#### Assigned task:
Scan the records for "dimensions" and copy each line that contains it.

#### Dataset entries:
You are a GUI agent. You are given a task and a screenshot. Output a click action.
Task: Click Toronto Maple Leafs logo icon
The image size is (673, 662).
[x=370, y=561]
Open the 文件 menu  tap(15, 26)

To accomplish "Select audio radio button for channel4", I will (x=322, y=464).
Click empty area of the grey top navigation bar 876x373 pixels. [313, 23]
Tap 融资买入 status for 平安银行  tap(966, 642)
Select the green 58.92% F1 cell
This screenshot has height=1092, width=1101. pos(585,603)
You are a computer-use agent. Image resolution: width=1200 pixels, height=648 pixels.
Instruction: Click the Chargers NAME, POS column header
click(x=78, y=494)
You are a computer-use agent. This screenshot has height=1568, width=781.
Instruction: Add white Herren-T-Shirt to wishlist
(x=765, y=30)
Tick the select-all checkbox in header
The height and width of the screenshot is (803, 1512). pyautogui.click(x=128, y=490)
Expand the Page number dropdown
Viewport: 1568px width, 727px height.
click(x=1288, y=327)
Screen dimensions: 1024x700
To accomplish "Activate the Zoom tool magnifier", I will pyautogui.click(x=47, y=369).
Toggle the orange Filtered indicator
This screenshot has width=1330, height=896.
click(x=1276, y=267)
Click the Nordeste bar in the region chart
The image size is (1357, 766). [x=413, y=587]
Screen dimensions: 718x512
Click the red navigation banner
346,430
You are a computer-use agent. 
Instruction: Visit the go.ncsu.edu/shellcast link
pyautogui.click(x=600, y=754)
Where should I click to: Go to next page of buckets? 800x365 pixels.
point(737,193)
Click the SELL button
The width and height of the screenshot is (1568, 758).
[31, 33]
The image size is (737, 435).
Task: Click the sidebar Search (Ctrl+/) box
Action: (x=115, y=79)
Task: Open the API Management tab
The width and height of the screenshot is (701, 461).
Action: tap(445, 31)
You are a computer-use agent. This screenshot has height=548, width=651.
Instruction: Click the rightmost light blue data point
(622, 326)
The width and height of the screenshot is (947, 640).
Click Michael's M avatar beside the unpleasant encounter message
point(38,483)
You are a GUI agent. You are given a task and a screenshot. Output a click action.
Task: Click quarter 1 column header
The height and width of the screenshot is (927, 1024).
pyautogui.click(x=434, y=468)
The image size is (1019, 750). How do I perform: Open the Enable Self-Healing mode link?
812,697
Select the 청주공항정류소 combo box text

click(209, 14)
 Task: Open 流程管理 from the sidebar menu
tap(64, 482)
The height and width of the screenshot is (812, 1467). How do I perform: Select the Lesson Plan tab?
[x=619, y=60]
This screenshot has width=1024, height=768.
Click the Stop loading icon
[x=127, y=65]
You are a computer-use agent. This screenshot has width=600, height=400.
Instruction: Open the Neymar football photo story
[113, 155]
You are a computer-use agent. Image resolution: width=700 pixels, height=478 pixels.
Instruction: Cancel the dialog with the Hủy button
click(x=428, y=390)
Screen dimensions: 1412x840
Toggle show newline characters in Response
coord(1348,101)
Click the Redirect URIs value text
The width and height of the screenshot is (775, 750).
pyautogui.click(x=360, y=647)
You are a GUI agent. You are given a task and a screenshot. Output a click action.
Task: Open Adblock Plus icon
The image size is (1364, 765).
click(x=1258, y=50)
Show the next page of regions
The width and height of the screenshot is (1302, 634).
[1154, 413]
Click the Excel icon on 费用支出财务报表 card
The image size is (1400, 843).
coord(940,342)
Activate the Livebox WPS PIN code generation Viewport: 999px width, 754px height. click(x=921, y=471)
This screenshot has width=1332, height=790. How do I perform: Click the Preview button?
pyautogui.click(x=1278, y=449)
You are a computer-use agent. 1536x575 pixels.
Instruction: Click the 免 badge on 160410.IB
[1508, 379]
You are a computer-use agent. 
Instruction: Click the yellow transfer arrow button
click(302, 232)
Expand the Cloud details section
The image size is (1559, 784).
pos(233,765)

#### Output:
Screen dimensions: 1024x700
Screen dimensions: 718x512
Screen dimensions: 1412x840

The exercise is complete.